Confrontado pelo EXPRESSO, o avô da menina, António Manuel Bogas, o primeiro a socorrê-la, manifestou-se inconformado com a decisão do MP. "Não se mata uma criança numa passadeira. Mataram a minha neta, e eu não vou ficar calado. Isso ainda vai dar muita tinta para muito papel", desabafou.

Em declarações ao EXPRESSO, o advogado Álvaro Luís admite vir a processar, também, a Câmara Municipal de Lisboa, visto que a menina poderá não ter falecido em consequência directa do embate com a viatura. Havendo a hipótese de, após ter sido projectada para a frente, "ter vindo a embater violentamente num pilarete de ferro, colocado no passeio a cerca de 8,40 metros do local do ponto de conflito, de que lhe resultaram as lesões descritas no relatório da autópsia", como refere o despacho do MP. Segundo os resultados da autópsia, Rafaela apresentava lesões na parte superior do corpo.

Culpa morre solteira

Outro pormenor a ter em conta, adverte o advogado, é o facto de se ter verificado o "desfasamento dos sinais de trânsito". Ainda de acordo com  o relatório do MP – a que o EXPRESSO teve acesso – "o sinal luminoso destinado a regular o trânsito de peões encontrava-se vermelho, indicando a proibição do atravessamento da faixa de rodagem e o sinal destinado a regular o trânsito do veículo conduzido pelo arguido encontrava-se verde".

Este argumento do MP, porém, não convence o advogado Álvaro Luís. "Ora", diz ele, "isso não desculpabiliza o condutor, que não entrou no cruzamento com as devidas cautelas".

No despacho de arquivamento, o MP acrescenta que "a existência de viaturas nas três vias de trânsito à esquerda e no sentido da viatura do arguido" e a "baixa estatura da Rafaela (cerca de 118 cm) não lhe permitiram [ao condutor] a visão desta, só se tendo apercebido da presença da Rafaela quando ela já se encontrava à sua frente".

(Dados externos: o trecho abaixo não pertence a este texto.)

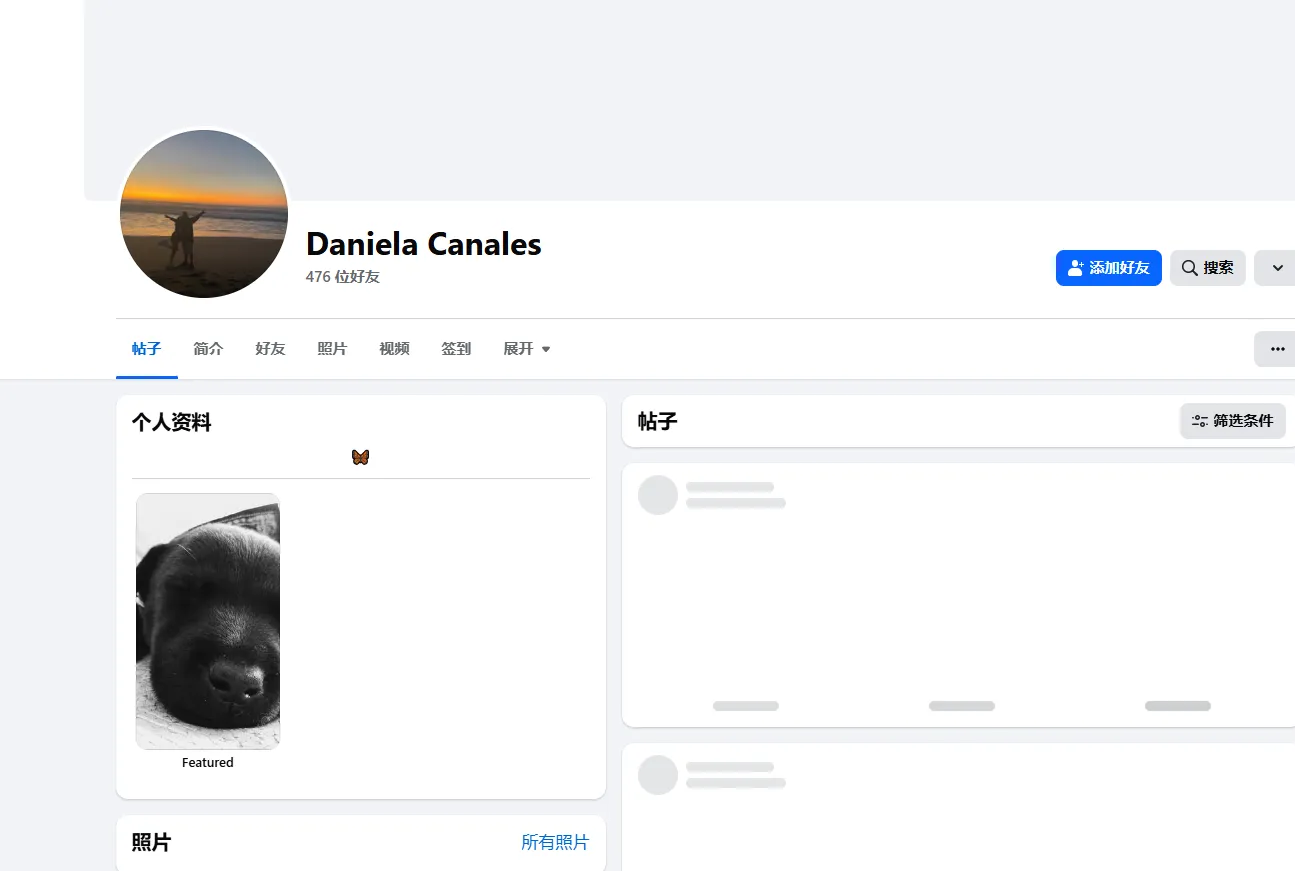
Task: Click the small triangle arrow beside 展开
Action: tap(546, 349)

De acordo com o MP, "Rafaela surgiu repentinamente na frente da viatura conduzida pelo arguido, que não teve possibilidade de evitar o embate, a despeito de ter accionado os travões".  Pelo que, conclui, "a causa do acidente consistiu no facto da Rafaela ter atravessado a via com a sinalização semafórica vermelha para os peões, a correr, desacompanhada de um adulto, de forma a que não podia ser vista pelo arguido".

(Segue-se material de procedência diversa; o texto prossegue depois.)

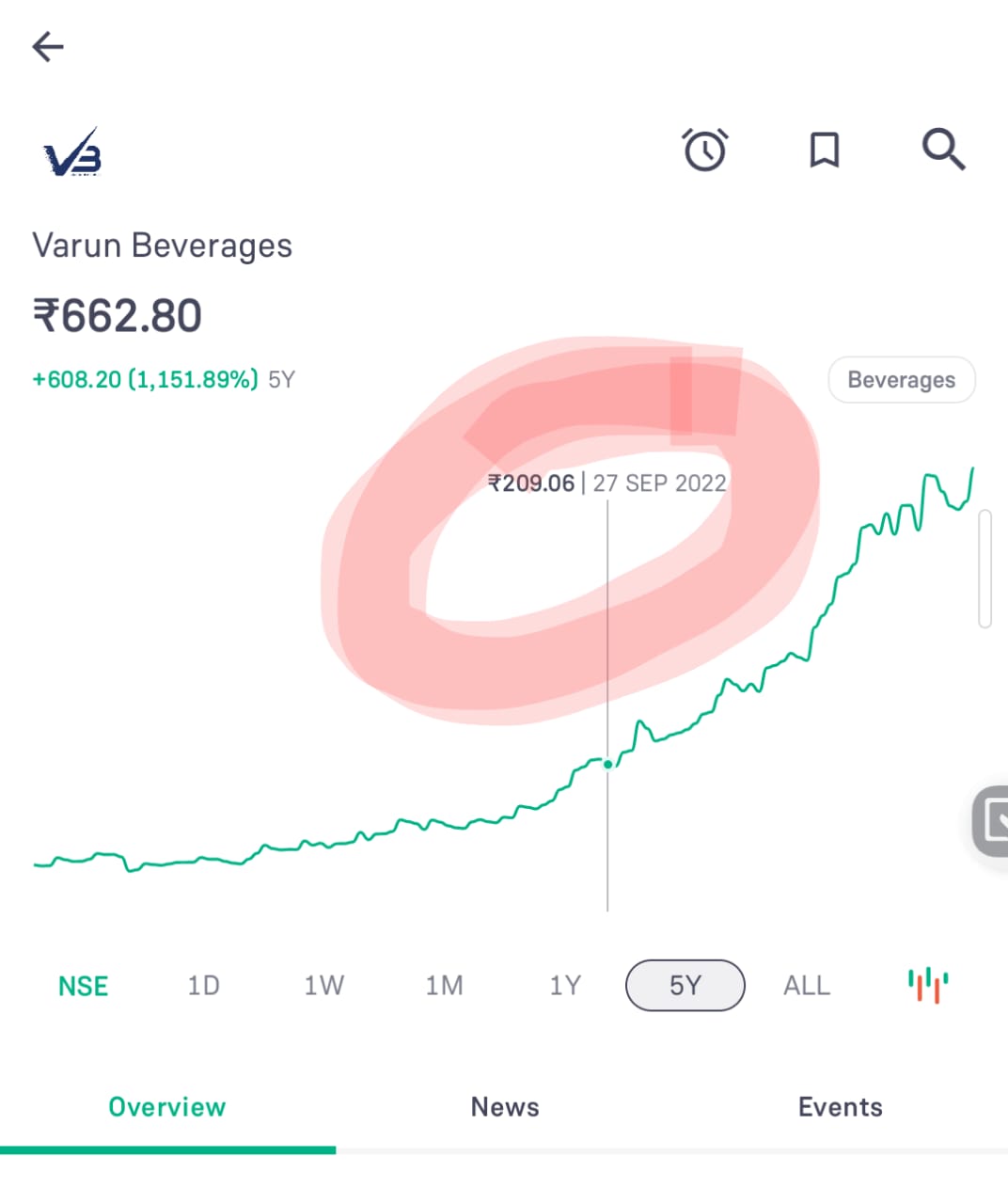Tap the back arrow icon
1008x1204 pixels.
(47, 46)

Questionado pelo EXPRESSO, Manuel João Ramos, da ACA-M -Associação dos Cidadãos Auto-Mobilizados, considera "incrível" o arquivamento deste processo. "Isso passa-se a dois dias do Dia da Memória, e é o exemplo de que o Estado prefere obliterar a memória dos mortos e a sua própria responsabilidade na investigação dos acidentes".

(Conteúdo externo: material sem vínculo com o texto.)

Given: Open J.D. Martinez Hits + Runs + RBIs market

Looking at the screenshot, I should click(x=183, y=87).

Para Manuel João Ramos, a autarquia deve ser responsabilizada duplamente,  inclusive "por ter criado uma urbanização com escolas cortada por vias rápidas, assim como pela sinalização [Departamento de Tráfego da CML]". Na sua opinião, deveriam ser atribuídas responsabilidades também à PSP "que não fez a recolha da prova" e, ainda, ao próprio MP "que não recorreu à Brigada de Investigação Criminal da GNR" antes de proferir o despacho de arquivamento.